Wallis means that it was done during World War 1, because that's when he was on the staff. We might still have this model in historical collections, but that department was working at the warehouse today, and thus missed the coffee and cake that we had to celebrate the Museum's birthday.

So how does one find something in the Archives? We've got an internal database (or fifty) that you can access a derivative of at our Guide to Collections. With the help of contract Archivists from the Information Manufacturing Company, we're scanning tens of thousands of images per year and uploading them into an internal database, only available to our staff now, but eventually we'll open it to a wider audience. And some of the finding something is me or one of the other archivists knowing where something is because we put it away a decade ago or so.

Today is our birthday

So far the Museum's survived four name changes, at least 8 moves, several shutdowns for moves or wars, and is 146 years old today.
Today is our birthday.Surgeon General Hammond

In Circular No. 2, issued on May 21, 1862, Army Surgeon General William Hammond specifically stated "Medical Directors will furnish one copy of this circular to every medical officer in the department in which they are serving." (Henry p. 12) This circular established the Museum, stating:

As it is proposed to establish in Washington, an Army Medical Museum, Medical officers are directed diligently to collect, and to forward to the office of the Surgeon General, all specimens of morbid anatomy, surgical or medical, which may be regarded as valuable; together with projectiles and foreign bodies removed, and such other matters as may prove of interest in the study of military medicine or surgery.

These objects should be accompanied by short explanatory notes.

Each specimen in the collection will have appended the name of the medical officer by whom it was prepared.

Shortly after the initial circular letter was issued, Hammond recalled John Hill Brinton from duty on the western battlefields.

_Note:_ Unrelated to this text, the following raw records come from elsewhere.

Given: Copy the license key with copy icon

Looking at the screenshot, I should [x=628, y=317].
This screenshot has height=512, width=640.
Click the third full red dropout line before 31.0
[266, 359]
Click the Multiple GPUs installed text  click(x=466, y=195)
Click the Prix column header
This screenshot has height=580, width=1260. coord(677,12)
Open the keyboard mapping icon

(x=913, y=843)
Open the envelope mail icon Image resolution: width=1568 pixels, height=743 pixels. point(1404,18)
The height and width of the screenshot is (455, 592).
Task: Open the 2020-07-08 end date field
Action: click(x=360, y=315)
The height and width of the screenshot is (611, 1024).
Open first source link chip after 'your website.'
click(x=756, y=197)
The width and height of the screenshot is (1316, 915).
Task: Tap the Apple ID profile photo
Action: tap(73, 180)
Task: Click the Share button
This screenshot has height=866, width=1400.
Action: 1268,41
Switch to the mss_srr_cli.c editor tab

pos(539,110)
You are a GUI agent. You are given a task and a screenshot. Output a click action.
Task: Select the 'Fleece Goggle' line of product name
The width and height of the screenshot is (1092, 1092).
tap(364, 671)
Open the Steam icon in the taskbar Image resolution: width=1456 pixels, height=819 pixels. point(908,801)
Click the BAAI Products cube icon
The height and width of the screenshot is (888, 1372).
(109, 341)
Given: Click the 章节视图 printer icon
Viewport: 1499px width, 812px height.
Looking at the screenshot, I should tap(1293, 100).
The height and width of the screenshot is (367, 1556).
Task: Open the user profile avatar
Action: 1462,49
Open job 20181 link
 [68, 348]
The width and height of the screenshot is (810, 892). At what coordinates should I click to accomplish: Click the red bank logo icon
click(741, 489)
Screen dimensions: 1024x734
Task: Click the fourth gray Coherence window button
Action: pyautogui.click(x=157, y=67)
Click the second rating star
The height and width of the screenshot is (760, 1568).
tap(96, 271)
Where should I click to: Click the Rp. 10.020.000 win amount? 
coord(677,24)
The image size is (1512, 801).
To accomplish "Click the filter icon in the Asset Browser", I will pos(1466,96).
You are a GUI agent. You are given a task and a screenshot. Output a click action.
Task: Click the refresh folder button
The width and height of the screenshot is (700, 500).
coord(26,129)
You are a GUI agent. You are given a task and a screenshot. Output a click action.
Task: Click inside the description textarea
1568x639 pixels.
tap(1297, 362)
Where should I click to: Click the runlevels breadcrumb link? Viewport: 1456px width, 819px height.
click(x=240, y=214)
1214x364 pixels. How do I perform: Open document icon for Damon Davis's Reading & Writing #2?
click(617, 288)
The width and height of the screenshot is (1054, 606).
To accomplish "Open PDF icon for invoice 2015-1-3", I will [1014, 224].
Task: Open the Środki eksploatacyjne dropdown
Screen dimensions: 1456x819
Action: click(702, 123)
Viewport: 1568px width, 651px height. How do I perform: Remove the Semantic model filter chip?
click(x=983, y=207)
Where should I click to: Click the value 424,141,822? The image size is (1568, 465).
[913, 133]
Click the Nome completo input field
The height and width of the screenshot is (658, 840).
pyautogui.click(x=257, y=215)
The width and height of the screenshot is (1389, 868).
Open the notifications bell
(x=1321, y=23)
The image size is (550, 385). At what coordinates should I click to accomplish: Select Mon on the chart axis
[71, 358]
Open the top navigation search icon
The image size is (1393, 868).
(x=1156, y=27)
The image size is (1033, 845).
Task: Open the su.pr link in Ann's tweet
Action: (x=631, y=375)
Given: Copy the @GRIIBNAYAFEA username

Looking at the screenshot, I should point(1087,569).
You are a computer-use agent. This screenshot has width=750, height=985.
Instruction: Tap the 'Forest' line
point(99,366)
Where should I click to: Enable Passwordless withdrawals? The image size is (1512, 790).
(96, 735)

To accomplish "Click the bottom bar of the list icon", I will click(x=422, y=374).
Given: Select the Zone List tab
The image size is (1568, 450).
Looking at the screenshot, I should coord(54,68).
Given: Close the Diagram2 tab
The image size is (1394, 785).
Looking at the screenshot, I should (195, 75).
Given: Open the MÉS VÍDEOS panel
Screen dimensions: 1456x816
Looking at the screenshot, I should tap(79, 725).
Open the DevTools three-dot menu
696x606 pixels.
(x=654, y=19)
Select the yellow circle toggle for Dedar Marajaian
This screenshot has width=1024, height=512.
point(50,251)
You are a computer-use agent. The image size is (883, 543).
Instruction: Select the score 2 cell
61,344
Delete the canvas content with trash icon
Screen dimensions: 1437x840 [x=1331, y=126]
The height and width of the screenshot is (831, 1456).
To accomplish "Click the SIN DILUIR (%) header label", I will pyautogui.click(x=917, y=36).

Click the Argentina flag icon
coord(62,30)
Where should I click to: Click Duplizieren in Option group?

Brinton arrived hoping to receive one of the newly-created medical inspectorships, a job for which he felt well-qualified. Instead, he was assigned to the examining board for surgeons, placed in charge of the Museum, and told to prepare the surgical history of the war. Brinton's colleague, Joseph Javier Woodward, had been assigned to the Surgeon General's Office on May 19, and was responsible for the medical (ie caused by disease) collections and history of the war.

Monday, May 19, 2008

2 articles on military medicine

Steven Solomon sent in these two links:

"Military medical advancements benefit civilian health care," by Navy Lt. Jennifer Cragg, American Forces Press Service - which is always nice of course, but here's the takeaway quote, "In today's war, in the combat theater, 97 percent of those people who
were wounded in theater survived those wounds because of the medical care," Dr. Kilpatrick said. "That's just a phenomenal number, and it's because that care is so immediate.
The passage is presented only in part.